The No. 1 factory building is “not good,” he said.

“But the walls are still standing, some of the trusses are still standing, there are some portions of it, small portions, that are not burned,” he added.

The historic portion of building No. 2 remains intact. “It’s still a mess,” he said.

NAHA covers eight counties in Western Ohio, seeking to conserve and present an array of sites integral to the American history of flight and space, such as Huffman Prairie on Wright-Patterson Air Force Base, where the Wright Brothers worked to refine controlled, powered flight.

The park and NAHA are separate but allied. NAHA is a nonprofit designated by Congress to manage historic aviation sites.
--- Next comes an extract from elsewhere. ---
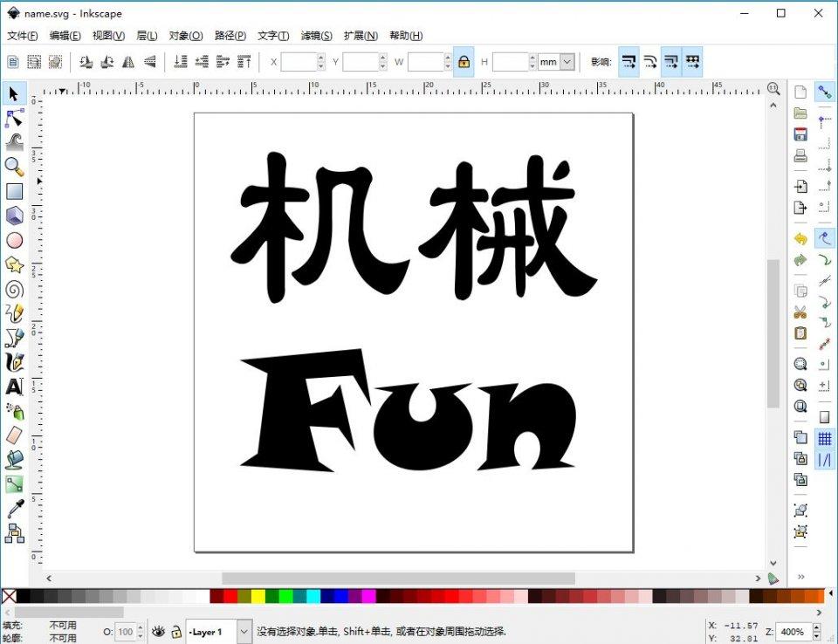Screen dimensions: 838x644
Task: Choose the Ellipse tool
Action: 14,240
Also at the annual meeting, NAHA leaders acknowledged that federal funding has been especially uncertain in recent months.
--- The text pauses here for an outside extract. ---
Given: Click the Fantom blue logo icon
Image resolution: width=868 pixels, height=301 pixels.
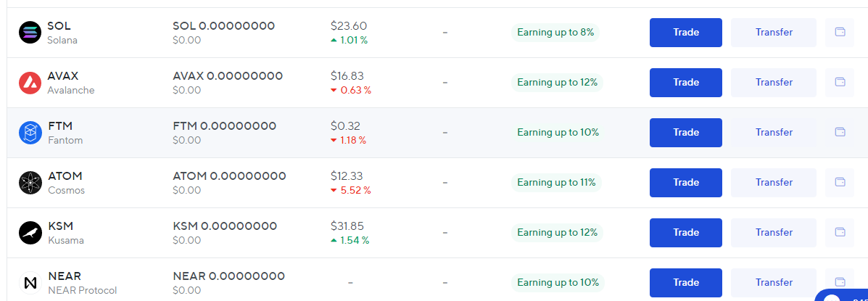Looking at the screenshot, I should point(30,133).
Earlier this year, the park had been working to fill about six permanent positions before the Trump administration instructed the park service to eliminate job postings and rescind job offers with onboarding dates beyond Feb. 8, Wittmer told this newspaper.

Both Wittmer and Mike Heil, NAHA’s chair, expressed some optimism about possible funding for fiscal year 2026.

But they also said the road ahead could be a tough one. The federal government’s fiscal year ends Sept. 30.

Even without federal funding, NAHA will continue to exist, Heil said. He noted that Congress, not a presidential executive order, created NAHA.

“However, that funding is so vitally important to allow us to do the great things,” he said.